Entre as mudanças na legislação sugeridas pelos convidados estão:
– o melhor disciplinamento das abordagens policiais, hoje muito focadas na população negra, com criação do auto de busca pessoal, para detalhamento da operação;
– o fim do reconhecimento de suspeito baseado na exibição de uma única pessoa;
– a criação de ouvidorias externas em todos os órgãos judiciais criminais, compostas por pessoas da sociedade eleitas por representação popular;
– a exigência de que novas prisões dependam da existência efetiva de vagas no sistema penitenciário;
– a definição legal de “provas frágeis” do ponto de vista processual, para evitar que a defesa tenha de buscar instâncias superiores para derrubá-las;
– a não criação de tipo penal fechado para o crimes de racismo, para não dificultar a aplicação prática de penalidades;
– a exclusão de dispositivo da Lei das Contravenções Penais que trata da perturbação do sossego alheio, muito usado para perseguir cultos e práticas religiosas de matriz africana.
Também houve sugestões voltadas às polícias, como ensino de direitos humanos nas academias, julgamento de processos administrativos por não policiais e instalação de câmeras de vídeo nas viaturas.
Seletividade penal
Promotora de Justiça do Ministério Pública da Bahia, Livia Santana Vaz disse que o desafio da comissão é promover mudanças estruturais focando na seletividade racial do sistema penal, e não nos crimes de racismo.
Segundo ela, os negros são alvos preferenciais do sistema, desde a abordagem policial até o cumprimento da pena. “De ponta a ponta, há uma seletividade racial explícita que precisa ser tratada a partir do trabalho desta comissão”, disse.
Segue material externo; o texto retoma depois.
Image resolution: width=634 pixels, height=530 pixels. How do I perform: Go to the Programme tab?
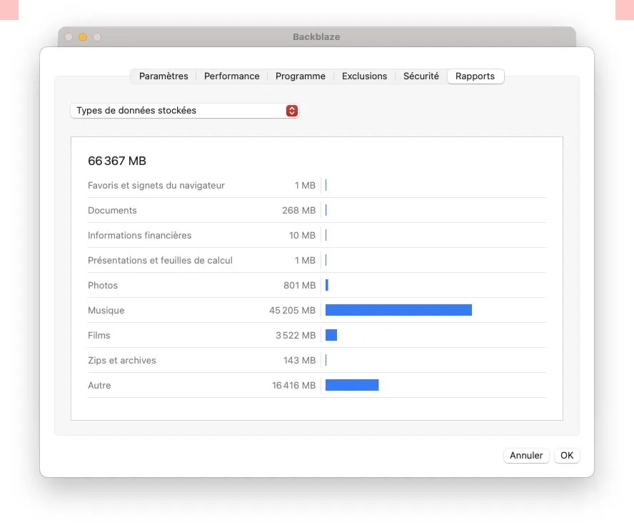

A defensora pública e representante da Associação Nacional das Defensoras e Defensores Públicos (Anadep) na audiência, Lucia Helena Silva Barros de Oliveira, também mostrou preocupação com a seletividade do sistema criminal. Uma das propostas trazidas por ela foi a criação de uma atenuante genérica, no Código Penal, para pessoas negras em julgamentos criminais. “Os corpos negros pagam por uma seletividade penal.”
Durante o debate, o relator da comissão de juristas, Silvio de Almeida, afirmou que o colegiado vai dar um “contorno jurídico” às sugestões para facilitar a análise pelo Congresso Nacional. “Vamos fazer o que há de melhor do ponto de vista técnico e jurídico”, declarou.
Comissão
A comissão de juristas foi criada em decorrência da morte de João Alberto, o consumidor negro espancado até a morte por seguranças em uma loja do supermercado Carrefour, em Porto Alegre, em novembro do ano passado. O grupo, formado por 20 juristas negros, tem como presidente o ministro Benedito Gonçalves, do Superior Tribunal de Justiça (STJ).